Essa descoberta tem implicações importantes para a gestão de áreas marinhas protegidas (AMPs) em todo o mundo. Muitas reservas proíbem a pesca, mas ainda permitem um grande número de visitantes. Pesquisas realizadas na Baía de Hanauma demonstraram que as proteções legais por si só são insuficientes; o gerenciamento ativo do número de visitantes é essencial para salvaguardar a saúde ecológica.
Após o fechamento, a Baía de Hanauma adotou uma política que limita o número de visitantes diários a 1.400, menos da metade dos níveis pré-pandemia. Os pesquisadores sugeriram que manter um número reduzido de visitantes poderia ajudar a preservar os ganhos ecológicos da baía, além de apoiar a receita do turismo, já que os visitantes geralmente estão dispostos a pagar mais por experiências de alta qualidade e menos lotadas. Esse equilíbrio pode levar tanto a melhores resultados de conservação quanto a um maior valor econômico.
A experiência na Baía de Hanauma oferece lições importantes para mergulhadores.

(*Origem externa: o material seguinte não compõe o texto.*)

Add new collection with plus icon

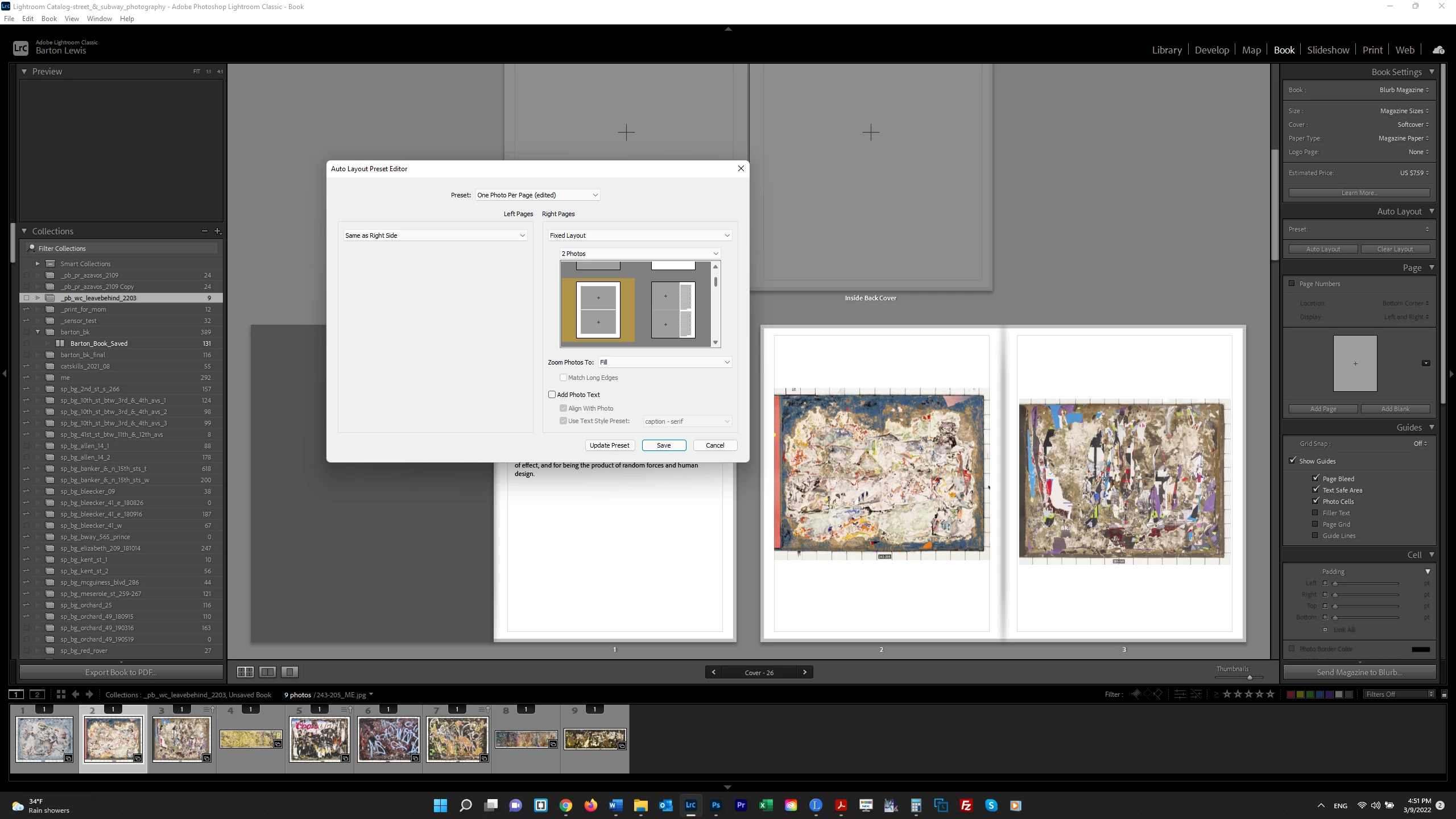click(x=217, y=231)
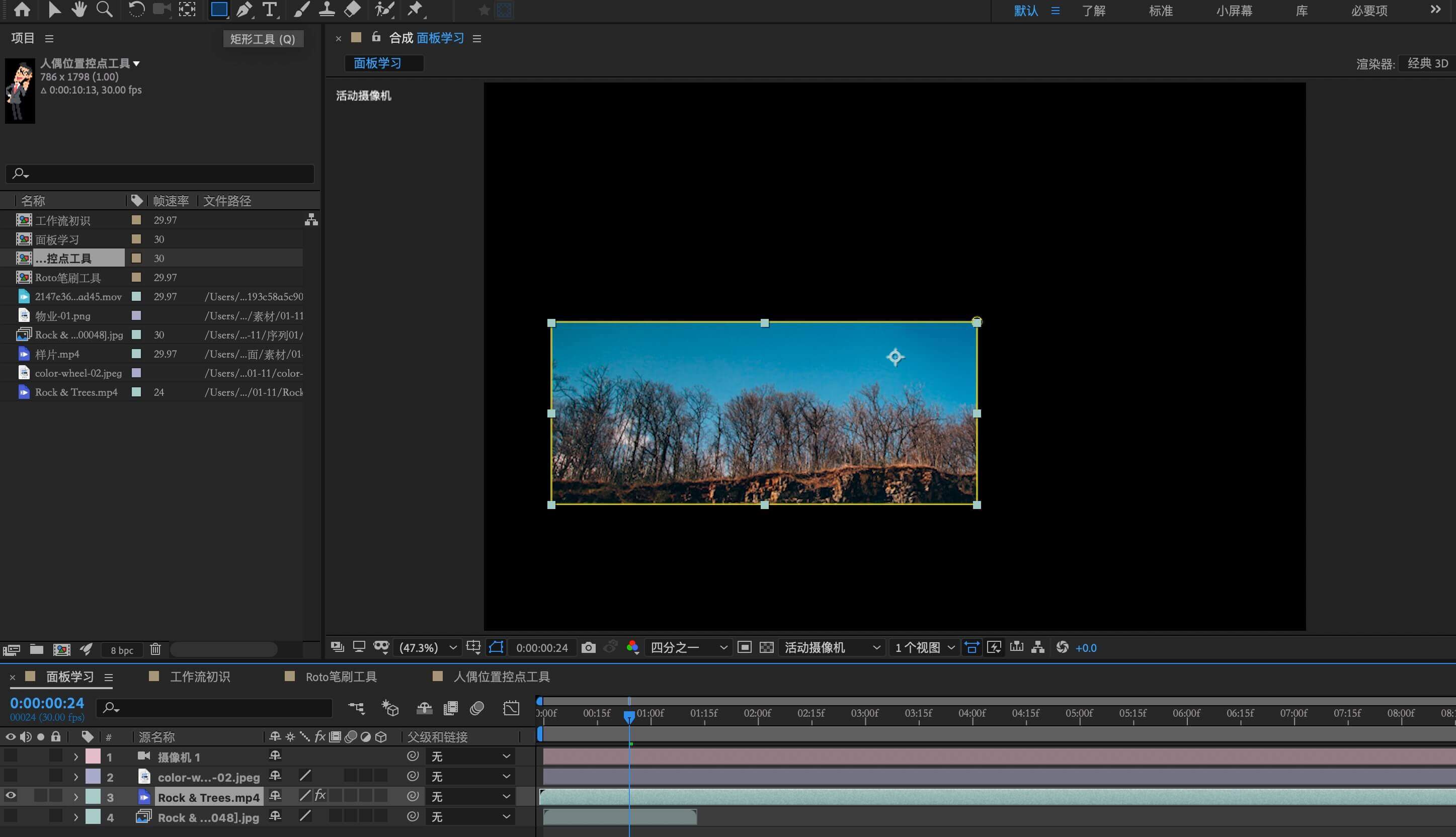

Isso destaca que cada ação — seja um movimento de nadadeira, um flash de câmera ou até mesmo tocar o recife — pode ter um impacto duradouro no ambiente marinho. Mesmo em áreas com proteção rigorosa, a atividade humana cumulativa pode alterar o comportamento animal e a dinâmica dos ecossistemas.
No entanto, os mergulhadores também fazem parte da solução. A proteção e recuperação a longo prazo da Baía de Hanauma foram possibilitadas por sua designação como Área Marinha Protegida, frequentemente defendida pela comunidade de mergulhadores. Áreas Marinhas Protegidas bem administradas melhoram a biodiversidade, aumentam as populações de peixes e servem como locais para pesquisa e educação. Quando gerenciadas de forma eficaz, essas áreas podem conciliar o uso recreativo com a resiliência ecológica.
A antropausa ofereceu um raro vislumbre de quão rapidamente a natureza pode se recuperar quando lhe é dado espaço. Mergulhadores que retornaram à água após a pandemia testemunharam mares mais claros, vida selvagem mais abundante e um vislumbre de como os recifes poderiam ter sido antes da pressão do turismo de massa. Essas observações devem moldar as interações futuras com ambientes marinhos sensíveis.
Para mergulhadores individuais, a mensagem é clara: pratique o controle de flutuabilidade, evite ficar em pé ou ajoelhado no fundo do mar, mantenha as nadadeiras longe da areia e mantenha uma distância respeitosa da vida marinha. Os operadores de mergulho podem apoiar esses esforços limitando o tamanho dos grupos, programando dias de descanso para locais populares e educando os hóspedes sobre técnicas de mergulho de baixo impacto. Dessa forma, cada plano de mergulho se torna uma “micro-AMP” — onde o respeito pelo recife é tão essencial quanto os procedimentos de segurança padrão.
Quando os cientistas mediram as mudanças físicas e biológicas durante os meses de isolamento de Hanauma, eles documentaram mais do que pontos de dados — eles registraram a capacidade do oceano de se regenerar. Para aqueles de nós que entramos nesse mundo com ar comprimido, a mensagem é inequívoca: os recifes se recuperam quando os deixamos.
As áreas marinhas protegidas não são barreiras ao lazer — elas são a base para ele. As águas mais cristalinas, os peixes-papagaio pastando e as focas-monge descansando na Baía de Hanauma nos lembram que a melhor maneira de apreciar a beleza do oceano é, às vezes, dar-lhe um tempo.